Why all the secrecy and harmful chronic fatigue rebranding? I'm sure McCleary is grinning from ear to ear.
 

justinreilly

Senior Member
Messages
2,498
Location
NYC (& RI)
I see it as probably happening in this order. Someone noted that Hutchins' CFI had activity in 2010, i think it was that incorporation papers were filed in 2010. Probably Klimas and/or Bateman told him to use "Chronic Fatigue." Then he went to Montoya and said I'll fund part of my "CFI" here at Stanford, so that's when Montoya got the funding flowing to really ramp up research and put up the website with all the big plans for research with the name "Stanford CFI."

I really doubt Montoya came up with the name Stanford CFI, got funding from Stanford and then suggested the name CFI to the new Hutchins "CFS" Foundation.

I don't think he wanted huge funding to set up a center for neuro-immune viral diseases so he went to the head of his infectious disease dept and said "Picture it, Stanford will be known around the world as the best and brightest in Fatigue! Well, honestly, it's really virology, not chronic fatigue, but I know that Stanford Med School won't want to be known as having a cutting edge infectious disease department, so you'll want to emphasize the Fatigue instead. If we call it the Stanford Chronic Fatigue Initiative we can really market the fact that Stanford Med School is synonomous with Fatigue. I'll need millions from you for the full blown fatigue initiative to market this and to have expensive studies looking for all kinds of exotic viruses in fatigue."

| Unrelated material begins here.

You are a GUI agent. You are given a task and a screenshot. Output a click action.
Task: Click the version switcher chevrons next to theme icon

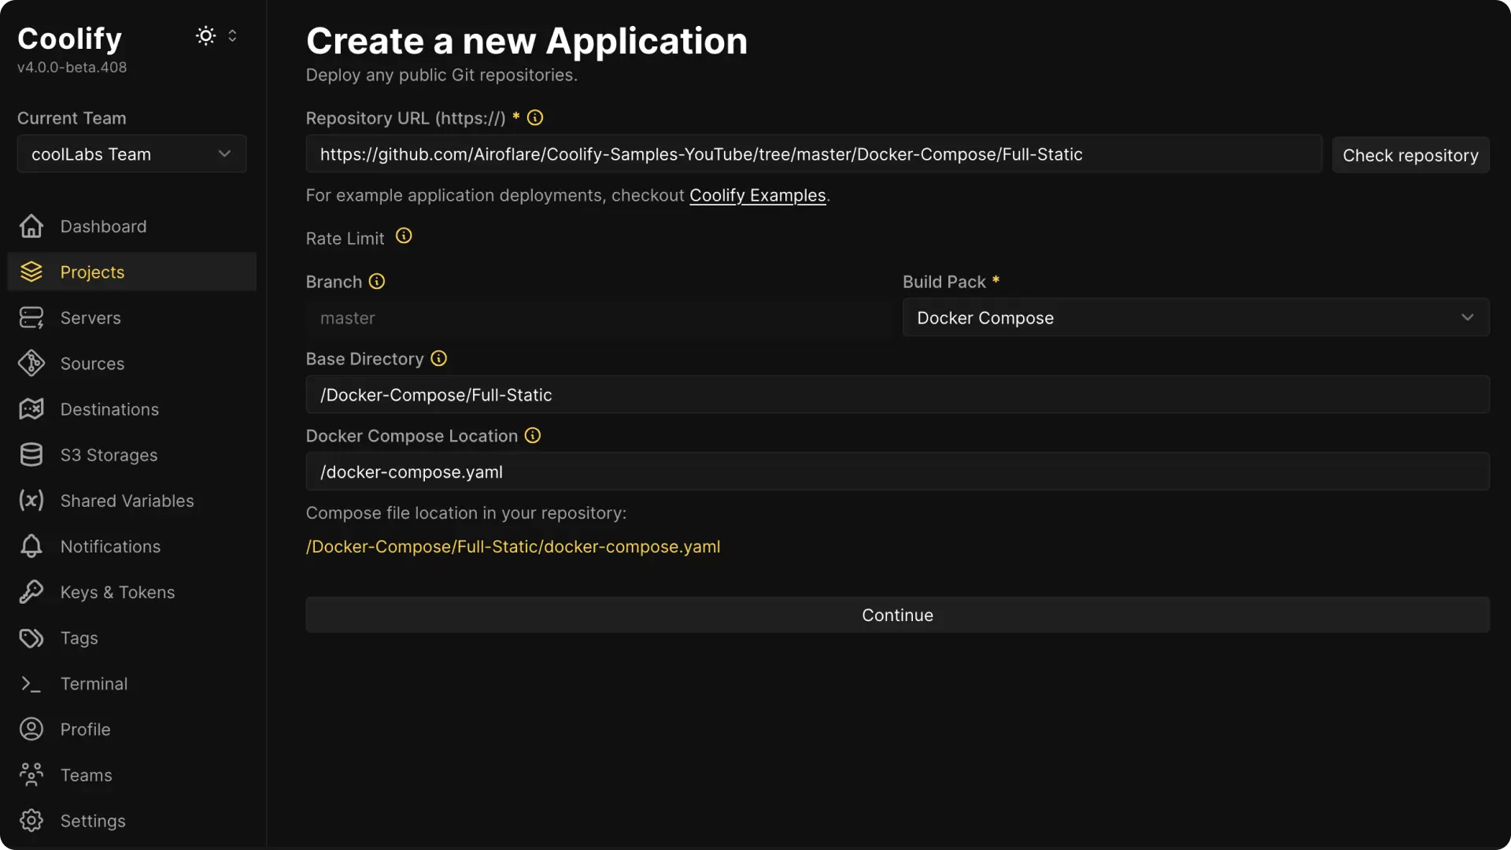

"Sure Dr. Montoya. Here's a check for x million dollars. We'll let you talk about virology on the website, but no 'virology' in the name, your lab has to be called the Fatigue Place or the like so the Board of Trustees and the Med School Dean will approve the funding. Make sure that when people think of Stanford, they think Chronic Fatigue."

Not likely. The CFI probably made Montoya and Stanford call it the Stanford CFI against their wishes. Then I bitched at the clinic rep on a thread on PR and sent them a couple of emails about the name and they had some absolutely ridiculous excuse that the name of the clinic had to be four words for search engine purposes. yeah, i know! i know!, that doesn't have anything to do with CF!

So why all the secrecy?? They, at the very least Klimas, Bateman and Montoya, know patients will be really pissed with "CF" Why don't they come out and address that? Because there is no excuse for it, so let's keep all this secret for as long as possible. People are feeling hopeless and committing suicide, but let's keep the good news that there is at least $10M in new funding a secret for a year. If they were going to call it MEI and study an actual ME cohort, they wouldn't need to keep it secret. They would be greeted as heros by patients like WPI was.